We know that all patients have inflammation, but determining “how much inflammation” an individual patient has is extremely difficult, especially in a young child. There are markers, such as neutrophils in the mucus or specific markers in the blood, but children for example are unable to expectorate mucus. Often we end up doing a bronchoscopy, and we are often surprised by what we find. Moreover, we do not do bronchoscopies to screen for inflammation, we do them when a patient is ill and antibiotic therapy is not producing results. Typically, we are looking for bacteria that are not growing on cultures from the throat.  Once I performed a bronchoscopy on twin sisters who were six months old.  They were having surgery for another reason, and I decided to do a bronchoscopy while they were under anesthesia.  Although they had no respiratory symptoms, we decided to check the fluid from their lungs for inflammation.  The results were astonishing the alveolar bronchus fluid from one girl showed 40% neutrophils and the other showed 88% neutrophils.  Typically we see less than 5% neutrophils in alveolar bronchus liquid.  It is even more remarkable that cultures of the fluid from either girl did not grow any bacteria. 

Could we think of effective biomarkers to monitor inflammation?

This is also an important topic of research. Many researchers around the world are looking for the best biomarkers of inflammation. At present, this research field is open. We definitely need better biomarkers than those already available.

Literature reports of many inflammatory molecules and many potential targets, however we do not have anti-inflammatory drugs as we would like to. Why is this?

My opinion is that there is not enough research on inflammation and that we have just begun to understand research in cystic fibrosis.  We have only scratched on the surface. It is like the parable of the blind men and the elephant: one man touches the tail and thinks the elephant is a snake, another one touches its ears and thinks it is like a fan, and so on. Every researcher sees something different.  We need to bring together the different viewpoints of inflammation and really start doing more intense research into the reasons why there is so much inflammation in cystic fibrosis. I think we will continue to have inflammation in all patients far into the future.  Right now, we treat all patients the same, but eventually we must figure out something more personal. It is likely that some patients will require a certain combination of anti-inflammatory drugs and CFTR modulators, and another patient will require a different combination. Right now, we are so elementary in the understanding of the inflammatory response that we need more basic science research.

If we had drugs to address the basic defect and normalize CFTR, would this allow to suppress inflammation?

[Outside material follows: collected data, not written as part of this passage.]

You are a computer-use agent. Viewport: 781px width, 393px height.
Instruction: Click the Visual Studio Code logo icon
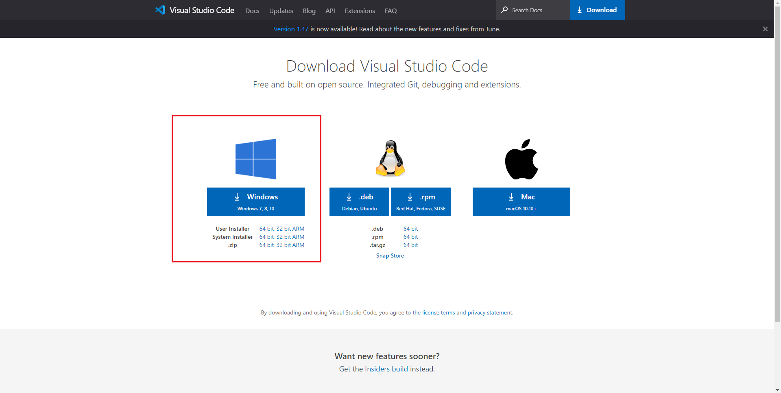[160, 10]
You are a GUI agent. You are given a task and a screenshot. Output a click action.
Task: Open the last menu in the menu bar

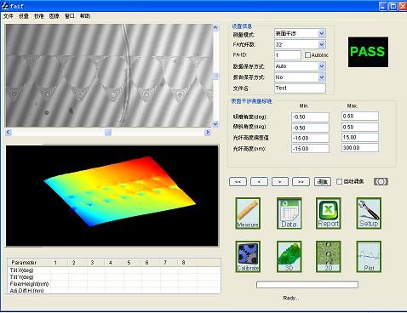[x=85, y=16]
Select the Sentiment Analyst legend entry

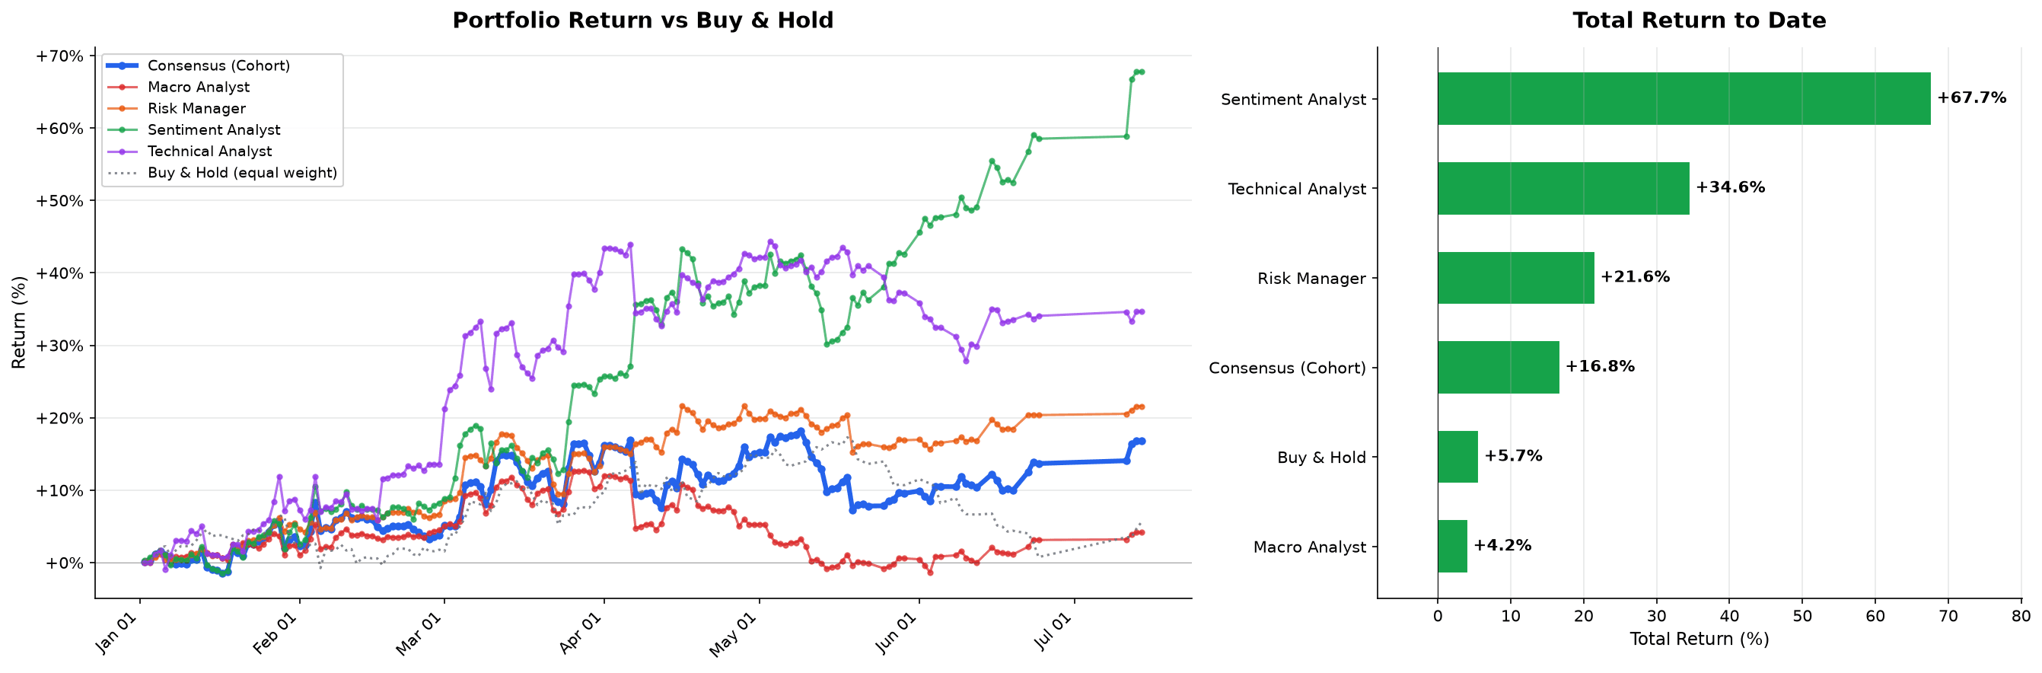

Drugs that treat the basic defect will surely have some impact on inflammation. It just makes sense because inflammation is down-stream of basic defect. The question is how large would that impact be? Again, we do not understand the relationship between the malfunctioning CFTR and inflammation. We believe that starting treatment early in the life of a patient with the appropriate CFTR modulator will make it much easier to address the inflammation.

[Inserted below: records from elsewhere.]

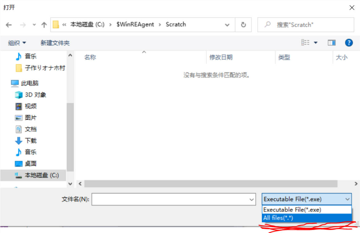Viewport: 360px width, 233px height.
Task: Sort by the 修改日期 column header
Action: (221, 57)
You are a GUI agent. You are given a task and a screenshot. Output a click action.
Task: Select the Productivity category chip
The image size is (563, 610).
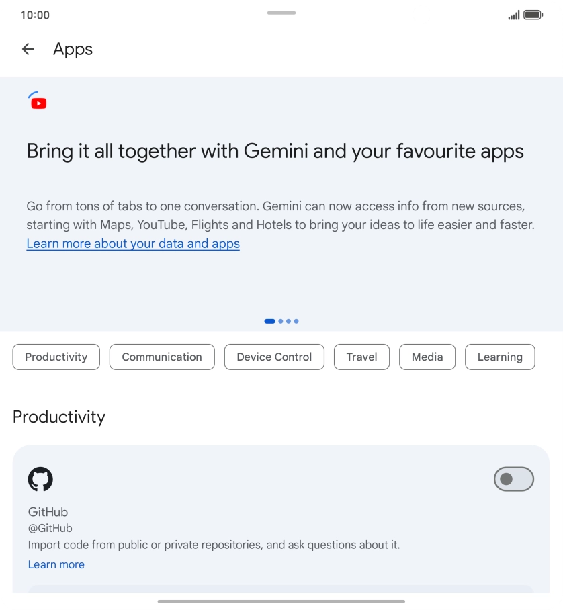tap(56, 357)
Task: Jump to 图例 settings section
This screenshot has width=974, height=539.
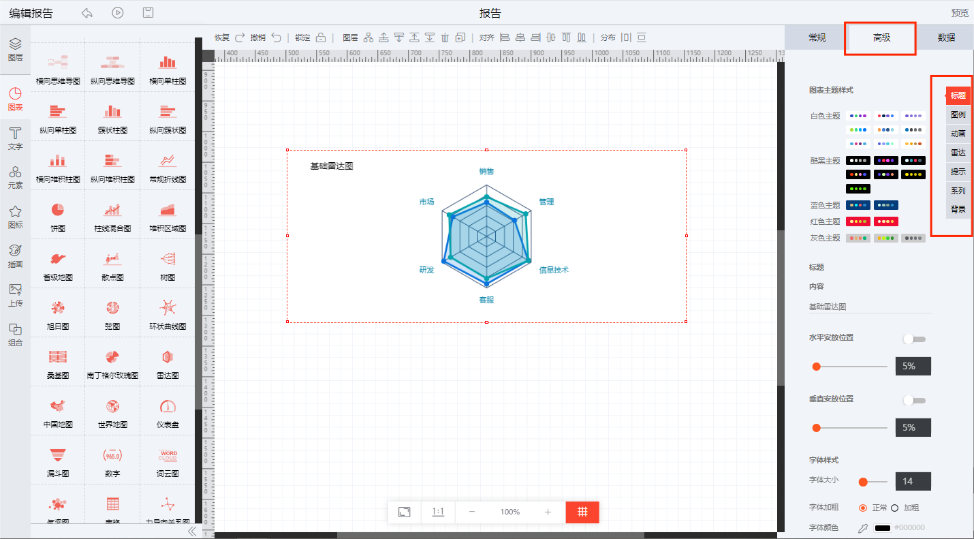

What do you think of Italian research and of the Foundation and what do you see in the future of CF?

The Italian research in CF is on par with the science being done in the rest of the world. It is clear there is a commitment from the Italian CF Research Foundation to conduct the highest quality of research.  The Italian CF Research Foundation is aware of the importance of scientific research in improving the lives of patients. People with CF who live in Italy are extremely lucky to have such an organization as the Italian CF Research Foundation looking out for them.  The primary goal of this organization is to improve the lives of people with CF.

I started conducting research 20 years ago, and since then many things have changed. I think that in the next 15-18 years, either we will have a cure for this disease or we will turn cystic fibrosis into a disease that patients will live with but not die from. I would be happy at the end of my career if this were the situation.  Before I retire, I hope that I will be taking care of only patients with asthma because we have cured cystic fibrosis.